Людей в черном видели даже в коридорах Arcanum Dominium Magnum, а после этого таинственным образом исчезло несколько магистров Собрания Ложи.
В ту ночь в столице пропало больше сотни человек. Но что такое сотня для города с официально миллионным, а не официально — полуторамиллионным населением? Никто их пропажи даже не заметил.
Никто особо не драматизировал, когда выяснилось, что большинство из пропавших оказались не последними в Империи и Ложе людьми высоких рангов и званий, на высоких постах и должностях. А когда через месяц большинство из пропавших и нашедшихся предстало перед судом, почти все пожали плечами: подумаешь, каких-то там воров и казнокрадов судят за воровство и казнокрадство. Сколько их было, есть и еще будет.

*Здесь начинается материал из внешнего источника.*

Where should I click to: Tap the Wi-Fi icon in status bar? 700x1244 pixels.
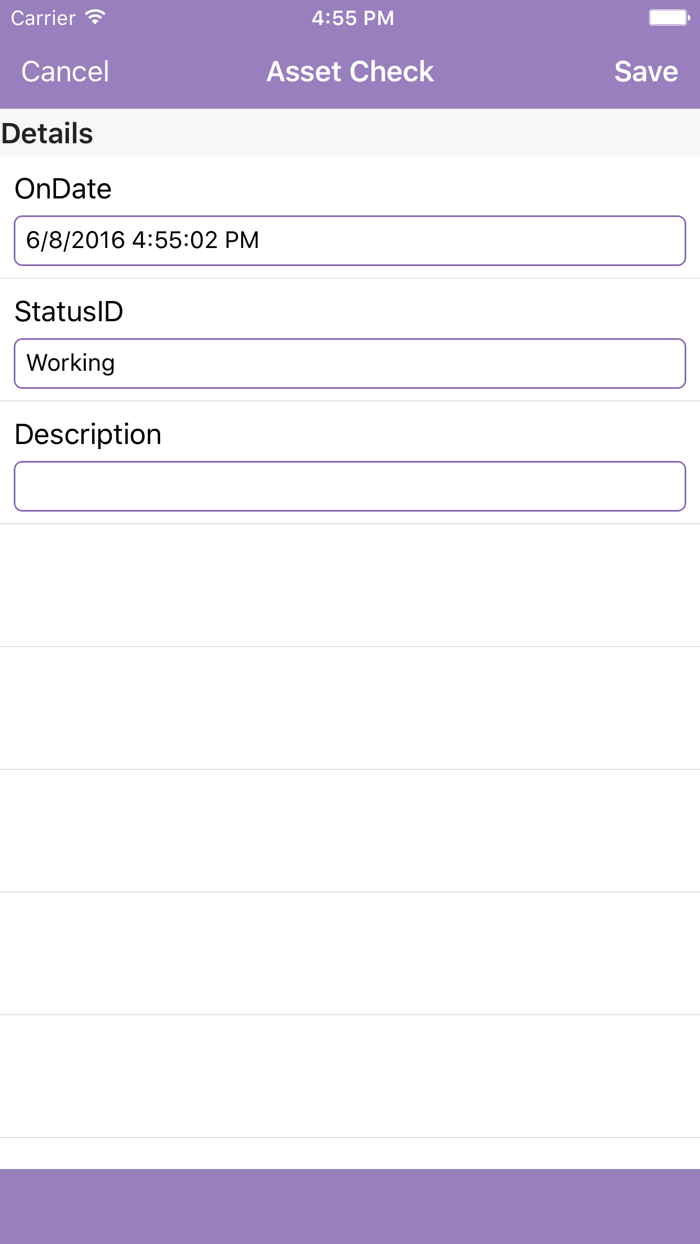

Но через много-много лет эту новогоднюю ночь назовут «Ночью тихого террора». И чем больше лет пройдет, тем больше найдется свидетелей, очевидцев и, конечно же, жертв, чудом переживших ужас, пострадавших от несправедливости и беззакония, и еще больше — тех, кто исчез в неведомых застенках навсегда. А когда кто-то зачем-то посчитает всех несчастных жертв, вдруг обнаружится, что в имперской столице столько людей никогда и не жило.
II
— С новым годом, Максим.
Максимилиан Ванденхоуф был красив и для своих семидесяти двух выглядел очень молодо, гораздо моложе Манфреда, которого был старше на девять лет. Он по праву носил титул грозы всех лаборанток, ассистенток и старшекурсниц, которых завоевал до, во время и после Фридевиги если не тысячу, то близко. Ванденхоуф обладал горделивым античным профилем и истинно менншинским фасом, многие подозревали в нем наличие королевских, а то и царских кровей, но это было отнюдь не так. Десятый ритор Собрания был родом из Дюршмарка, из мелкого села, название которого вряд ли есть на дорожном указателе. Весь свой профиль он вылепил себе при помощи колдовства и потратил на это столько, сколько не каждая чародейка тратит.